1.1 If you specify a non-zero port to UnicastRemoteObject.super() or
UnicastRemoteObject.exportObject() when exporting your remote object, it
will use that port.
1.2 If you specify zero and there is already a remote object (such as
the Registry) running inside the JVM with compatible or null server
socket factories, it will reuse that port.
1.3. Otherwise RMI will tell the system to choose an arbitary port
number, exactly as for new ServerSocket(0) or ServerSocket.bind(null).
> 2- what is the difference between starting the rmiregistry with
> 'rmiregistry 4000' in a separate shell window and starting it, as you
> say, from within the server JVM using
> LocateRegistry.createRegistry(4000)
If it's inside the server JVM, it has the JVM's classpath; it can be
unexported; and it dies with the JVM. Apart from that, no difference at all.
BTW why are you using port 4000 for the Registry? Port 1099 is reserved
for the RMI Registry by IANA: you should be able to use that.
> 3- I didn' know that the export of server object with the 'bind'
> command could be parametrized with a port number. If this port number
> is not given (my case) what is the default behaviour?
See 1.x above.
> 4- I'm not aware at all of what you talk about server socket factories:
> 'As long as the server socket factories are all null or equal according
> to their Object.equals() method method this will work'
> Where are these factories defined, how do I access them, and get their
> state?
See java.rmi.server.RMIServerSocketFactory. If you don't specify these
yourself, they are all null and therefore equal & compatible as per 1.x
above, and you can ignore this qualification completely.

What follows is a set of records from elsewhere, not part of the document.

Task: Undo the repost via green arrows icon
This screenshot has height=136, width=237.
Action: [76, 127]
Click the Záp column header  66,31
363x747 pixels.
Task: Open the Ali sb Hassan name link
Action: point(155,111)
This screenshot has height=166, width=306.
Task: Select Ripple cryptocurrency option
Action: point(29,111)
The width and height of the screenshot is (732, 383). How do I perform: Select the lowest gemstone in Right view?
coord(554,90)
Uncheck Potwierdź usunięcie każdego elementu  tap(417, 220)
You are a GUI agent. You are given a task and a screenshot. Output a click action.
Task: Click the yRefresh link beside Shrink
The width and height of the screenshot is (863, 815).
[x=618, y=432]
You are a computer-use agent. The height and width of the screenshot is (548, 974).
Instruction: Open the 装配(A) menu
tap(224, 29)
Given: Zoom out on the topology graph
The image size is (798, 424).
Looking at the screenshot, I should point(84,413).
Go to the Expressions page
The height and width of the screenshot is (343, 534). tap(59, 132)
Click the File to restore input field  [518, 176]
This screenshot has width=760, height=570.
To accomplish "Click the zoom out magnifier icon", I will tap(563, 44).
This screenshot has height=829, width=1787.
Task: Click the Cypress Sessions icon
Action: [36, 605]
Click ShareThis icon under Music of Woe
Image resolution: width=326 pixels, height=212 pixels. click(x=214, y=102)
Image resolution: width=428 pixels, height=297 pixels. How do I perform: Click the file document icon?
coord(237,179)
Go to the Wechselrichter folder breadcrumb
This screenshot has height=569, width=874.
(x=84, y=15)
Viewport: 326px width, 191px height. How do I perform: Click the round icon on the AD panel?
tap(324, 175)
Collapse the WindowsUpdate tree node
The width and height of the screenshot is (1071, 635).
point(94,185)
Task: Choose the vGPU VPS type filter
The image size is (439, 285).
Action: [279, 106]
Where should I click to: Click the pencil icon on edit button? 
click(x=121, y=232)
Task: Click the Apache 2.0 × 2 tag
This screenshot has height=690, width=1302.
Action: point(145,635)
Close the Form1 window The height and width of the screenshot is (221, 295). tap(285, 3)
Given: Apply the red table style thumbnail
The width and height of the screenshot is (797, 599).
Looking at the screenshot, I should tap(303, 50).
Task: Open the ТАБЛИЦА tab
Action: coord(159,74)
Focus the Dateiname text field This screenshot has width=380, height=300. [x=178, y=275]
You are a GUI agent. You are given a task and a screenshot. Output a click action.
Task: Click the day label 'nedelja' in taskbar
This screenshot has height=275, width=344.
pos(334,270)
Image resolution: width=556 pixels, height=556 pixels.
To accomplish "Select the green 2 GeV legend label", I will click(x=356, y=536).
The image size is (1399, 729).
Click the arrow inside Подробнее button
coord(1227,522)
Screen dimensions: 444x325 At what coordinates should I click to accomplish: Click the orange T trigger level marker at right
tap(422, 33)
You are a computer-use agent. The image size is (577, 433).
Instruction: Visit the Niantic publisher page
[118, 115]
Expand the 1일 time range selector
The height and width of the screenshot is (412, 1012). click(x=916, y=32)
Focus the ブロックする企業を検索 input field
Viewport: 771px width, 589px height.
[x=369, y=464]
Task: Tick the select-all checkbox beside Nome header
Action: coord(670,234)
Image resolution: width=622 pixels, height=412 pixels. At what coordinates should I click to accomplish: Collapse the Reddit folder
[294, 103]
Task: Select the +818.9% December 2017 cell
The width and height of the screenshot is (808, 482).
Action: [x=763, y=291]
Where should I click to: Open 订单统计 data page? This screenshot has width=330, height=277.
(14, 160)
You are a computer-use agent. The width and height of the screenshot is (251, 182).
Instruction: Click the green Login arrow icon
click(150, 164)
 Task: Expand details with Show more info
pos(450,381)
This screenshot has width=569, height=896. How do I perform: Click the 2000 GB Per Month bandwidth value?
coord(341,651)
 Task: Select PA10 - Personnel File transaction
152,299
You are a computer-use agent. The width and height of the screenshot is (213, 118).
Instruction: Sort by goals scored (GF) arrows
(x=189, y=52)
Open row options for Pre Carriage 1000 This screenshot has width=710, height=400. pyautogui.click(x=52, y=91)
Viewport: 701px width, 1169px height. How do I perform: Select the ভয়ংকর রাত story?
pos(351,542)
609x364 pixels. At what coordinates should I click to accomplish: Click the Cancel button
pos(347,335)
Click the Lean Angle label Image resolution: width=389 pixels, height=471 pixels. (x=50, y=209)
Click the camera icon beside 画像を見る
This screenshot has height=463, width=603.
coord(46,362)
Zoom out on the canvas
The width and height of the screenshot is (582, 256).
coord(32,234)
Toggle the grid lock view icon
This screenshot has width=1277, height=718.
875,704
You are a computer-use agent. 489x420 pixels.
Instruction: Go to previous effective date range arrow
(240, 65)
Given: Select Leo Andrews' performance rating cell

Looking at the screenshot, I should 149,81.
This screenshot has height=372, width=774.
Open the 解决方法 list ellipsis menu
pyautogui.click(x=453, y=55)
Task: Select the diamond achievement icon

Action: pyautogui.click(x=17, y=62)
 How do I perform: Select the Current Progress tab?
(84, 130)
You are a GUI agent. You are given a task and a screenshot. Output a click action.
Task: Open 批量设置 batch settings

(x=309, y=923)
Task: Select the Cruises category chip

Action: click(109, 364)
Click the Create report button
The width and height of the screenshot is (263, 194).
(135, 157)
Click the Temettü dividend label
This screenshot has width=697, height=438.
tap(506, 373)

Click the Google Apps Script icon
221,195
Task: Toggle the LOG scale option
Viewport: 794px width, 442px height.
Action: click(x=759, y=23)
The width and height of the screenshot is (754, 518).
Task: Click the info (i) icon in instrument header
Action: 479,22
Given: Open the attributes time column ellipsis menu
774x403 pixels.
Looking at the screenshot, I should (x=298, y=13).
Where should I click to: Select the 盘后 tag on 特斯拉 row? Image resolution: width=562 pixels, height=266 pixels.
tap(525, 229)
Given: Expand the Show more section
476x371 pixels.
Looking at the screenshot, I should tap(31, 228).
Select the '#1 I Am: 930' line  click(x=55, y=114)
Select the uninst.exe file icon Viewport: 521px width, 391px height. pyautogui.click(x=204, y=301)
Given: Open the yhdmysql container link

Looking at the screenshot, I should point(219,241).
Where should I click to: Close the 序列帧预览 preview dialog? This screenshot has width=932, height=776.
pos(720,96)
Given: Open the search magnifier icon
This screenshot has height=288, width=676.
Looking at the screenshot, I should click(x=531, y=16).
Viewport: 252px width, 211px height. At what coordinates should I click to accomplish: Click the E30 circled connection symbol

> About connection direction:
> It is not netstat which indicates the direction of the connection, as
> you can imagine from the dump, buth my client uses what he calls
> 'access list' to monitor the connections between servers of the
> platform; from this access list system they got the direction of the
> connection, but I'll get more information about that.
Get them to run netstat at the client. If it doesn't show 33041
LISTENING then the other tool is wrong.